末政は、水の波を纏い、一直線にアカコスへと突っ込んだ。


「こっちを見ろっ!!」


アカコスが振り返る。その赤い瞳が末政を捉えた刹那、水の刃が唸りを上げてアカコスに襲いかかる。


だがアカコスはその全てを、紙一重の動きで回避する。滑るようなステップで懐に入り、鋭い拳を繰り出した。


「っく……!」


咄嗟に水の膜で受け止める末政。しかし衝撃はそれを上回り、身体ごと吹き飛ばされた。


背中をコンクリートに叩きつけられ、血が口から飛び出す。

それでも立ち上がる。彼女の瞳には、セシリアの光が、今なお淡くチャージされているのが映っていた。


「まだ、倒れるわけには……!」


末政は足元に水を展開し、その反動を使って跳躍する。

天井すれすれから鋭く落下し、真上から水弾を叩き込む。


だが、アカコスの動きは変わらない。水弾の直前で身を翻し、カウンターの蹴りを末政の腹部に突き立てる。


「がっ……!」


意識が飛びそうになるのを、歯を食いしばって堪える。


――それは永遠にも感じる攻防だった。何十発と繰り出された水刃と拳の応酬。だが、限界は訪れる。

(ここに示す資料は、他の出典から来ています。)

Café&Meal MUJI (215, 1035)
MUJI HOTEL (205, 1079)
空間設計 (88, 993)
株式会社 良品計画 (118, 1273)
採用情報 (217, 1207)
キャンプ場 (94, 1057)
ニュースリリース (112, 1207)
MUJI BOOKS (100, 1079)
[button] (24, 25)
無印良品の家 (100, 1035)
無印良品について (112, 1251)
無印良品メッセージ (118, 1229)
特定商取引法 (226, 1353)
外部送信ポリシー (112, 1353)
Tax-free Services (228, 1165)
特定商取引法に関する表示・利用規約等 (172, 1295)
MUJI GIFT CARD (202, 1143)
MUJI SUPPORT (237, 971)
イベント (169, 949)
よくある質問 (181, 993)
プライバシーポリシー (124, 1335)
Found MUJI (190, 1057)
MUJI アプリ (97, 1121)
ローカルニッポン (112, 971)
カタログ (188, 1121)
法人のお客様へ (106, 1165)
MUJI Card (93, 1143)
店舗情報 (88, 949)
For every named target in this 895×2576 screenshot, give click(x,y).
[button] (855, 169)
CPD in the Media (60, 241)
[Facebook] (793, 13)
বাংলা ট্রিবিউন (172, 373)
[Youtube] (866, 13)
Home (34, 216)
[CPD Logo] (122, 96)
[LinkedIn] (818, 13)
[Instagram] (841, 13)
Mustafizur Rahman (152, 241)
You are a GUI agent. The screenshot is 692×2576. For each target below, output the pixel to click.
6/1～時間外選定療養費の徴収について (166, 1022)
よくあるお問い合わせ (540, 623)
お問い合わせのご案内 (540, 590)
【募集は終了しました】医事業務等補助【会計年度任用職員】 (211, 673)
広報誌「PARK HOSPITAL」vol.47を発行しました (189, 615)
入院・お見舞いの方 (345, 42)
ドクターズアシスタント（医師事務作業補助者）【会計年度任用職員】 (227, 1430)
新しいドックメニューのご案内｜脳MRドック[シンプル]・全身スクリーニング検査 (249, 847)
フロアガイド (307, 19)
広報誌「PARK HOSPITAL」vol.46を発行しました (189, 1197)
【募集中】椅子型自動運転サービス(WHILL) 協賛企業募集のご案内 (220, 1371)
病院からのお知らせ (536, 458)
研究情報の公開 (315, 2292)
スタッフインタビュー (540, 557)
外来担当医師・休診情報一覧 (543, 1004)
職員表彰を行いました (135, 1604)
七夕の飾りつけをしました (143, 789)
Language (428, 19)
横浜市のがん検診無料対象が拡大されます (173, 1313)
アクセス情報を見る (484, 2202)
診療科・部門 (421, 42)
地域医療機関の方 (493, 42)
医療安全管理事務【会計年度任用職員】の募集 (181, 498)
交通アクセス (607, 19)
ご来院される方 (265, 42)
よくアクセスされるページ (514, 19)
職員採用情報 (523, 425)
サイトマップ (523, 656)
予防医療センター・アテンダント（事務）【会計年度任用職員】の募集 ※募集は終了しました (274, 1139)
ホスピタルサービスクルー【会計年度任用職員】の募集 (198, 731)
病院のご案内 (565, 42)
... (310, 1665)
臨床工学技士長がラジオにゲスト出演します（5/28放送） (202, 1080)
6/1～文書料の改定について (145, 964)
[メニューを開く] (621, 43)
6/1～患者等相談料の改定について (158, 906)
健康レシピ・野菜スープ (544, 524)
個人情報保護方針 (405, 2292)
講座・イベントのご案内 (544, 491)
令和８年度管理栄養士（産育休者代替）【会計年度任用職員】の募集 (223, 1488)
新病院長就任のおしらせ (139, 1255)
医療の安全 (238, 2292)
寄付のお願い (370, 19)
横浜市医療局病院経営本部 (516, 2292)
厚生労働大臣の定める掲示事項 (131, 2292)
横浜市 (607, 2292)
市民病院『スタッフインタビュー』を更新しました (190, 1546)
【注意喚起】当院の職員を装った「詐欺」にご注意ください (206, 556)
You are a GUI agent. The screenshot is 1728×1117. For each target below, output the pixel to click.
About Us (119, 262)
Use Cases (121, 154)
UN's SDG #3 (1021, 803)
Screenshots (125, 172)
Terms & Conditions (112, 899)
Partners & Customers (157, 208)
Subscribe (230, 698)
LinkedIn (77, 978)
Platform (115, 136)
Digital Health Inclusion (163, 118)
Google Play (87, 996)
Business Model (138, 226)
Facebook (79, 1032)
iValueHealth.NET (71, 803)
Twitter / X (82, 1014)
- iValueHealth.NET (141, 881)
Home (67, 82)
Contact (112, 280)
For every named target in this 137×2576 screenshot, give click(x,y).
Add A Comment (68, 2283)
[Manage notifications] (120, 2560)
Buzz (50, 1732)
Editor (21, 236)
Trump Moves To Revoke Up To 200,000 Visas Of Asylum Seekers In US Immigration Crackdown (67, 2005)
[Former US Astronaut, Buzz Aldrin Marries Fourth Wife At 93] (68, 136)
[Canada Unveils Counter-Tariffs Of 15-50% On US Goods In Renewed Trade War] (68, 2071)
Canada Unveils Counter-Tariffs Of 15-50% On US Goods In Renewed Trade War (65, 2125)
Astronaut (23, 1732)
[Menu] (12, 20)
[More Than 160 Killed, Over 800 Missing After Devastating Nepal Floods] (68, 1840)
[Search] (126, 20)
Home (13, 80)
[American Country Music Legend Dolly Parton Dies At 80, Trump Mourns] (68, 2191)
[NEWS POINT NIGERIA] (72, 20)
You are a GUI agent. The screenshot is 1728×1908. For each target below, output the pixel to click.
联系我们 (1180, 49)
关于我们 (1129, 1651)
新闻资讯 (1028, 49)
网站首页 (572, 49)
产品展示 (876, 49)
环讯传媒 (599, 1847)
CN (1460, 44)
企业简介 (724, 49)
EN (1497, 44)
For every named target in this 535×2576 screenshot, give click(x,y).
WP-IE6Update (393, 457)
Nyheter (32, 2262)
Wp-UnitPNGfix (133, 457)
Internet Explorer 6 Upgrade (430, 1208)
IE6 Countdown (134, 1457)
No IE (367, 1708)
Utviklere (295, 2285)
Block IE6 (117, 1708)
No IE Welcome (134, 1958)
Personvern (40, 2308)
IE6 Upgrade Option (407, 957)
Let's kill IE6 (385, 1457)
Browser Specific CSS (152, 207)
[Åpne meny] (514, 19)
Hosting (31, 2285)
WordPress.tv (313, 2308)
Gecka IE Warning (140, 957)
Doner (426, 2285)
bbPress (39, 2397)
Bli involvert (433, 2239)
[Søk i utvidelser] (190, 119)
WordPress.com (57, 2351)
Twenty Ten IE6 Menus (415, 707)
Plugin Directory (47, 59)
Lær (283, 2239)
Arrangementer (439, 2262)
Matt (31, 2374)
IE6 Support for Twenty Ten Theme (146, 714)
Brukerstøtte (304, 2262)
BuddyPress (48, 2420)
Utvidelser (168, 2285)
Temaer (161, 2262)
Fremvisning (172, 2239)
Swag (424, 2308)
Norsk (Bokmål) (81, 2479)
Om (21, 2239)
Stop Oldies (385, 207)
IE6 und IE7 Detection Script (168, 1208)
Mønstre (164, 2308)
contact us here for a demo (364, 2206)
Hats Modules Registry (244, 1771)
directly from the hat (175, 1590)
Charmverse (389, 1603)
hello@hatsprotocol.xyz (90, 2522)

アカコスの拳が、末政の側頭部を強かに捉える。視界が揺れ、身体が沈む。末政は膝をつき、ついにその場に崩れ落ちた。


「……ご苦労だったな。」


アカコスは静かに呟き、背後でチャージし続ける光の魔力へと振り返る。

セシリアの額には大量の汗が浮かび、唇は真っ白だった。全力の光――それは間違いなく彼を倒せる。だが、あと数秒が足りなかった。


「終わりだ。」


その言葉とともに、アカコスは音もなくセシリアの前に現れた。


「え……っ?」


反応できる暇はなかった。拳が、セシリアの左胸を真正面から貫いた。


「う……がはっ……!」


刹那、肉を裂く音と共に、セシリアの身体がよろめき、膝をついた。拳は胸を突き破り、背中から紅が噴き出す。チャージしていた光が、霧のように拡散して消えた。


アカコスの表情に、静かな憐れみが浮かぶ。


「運命に抗ったつもりでも、結局は同じ場所に辿り着く……か。」


そして、セシリアの身体が、重力に引かれるようにゆっくりと、床へと崩れ落ちていった。


――戦いは、絶望へと傾いた。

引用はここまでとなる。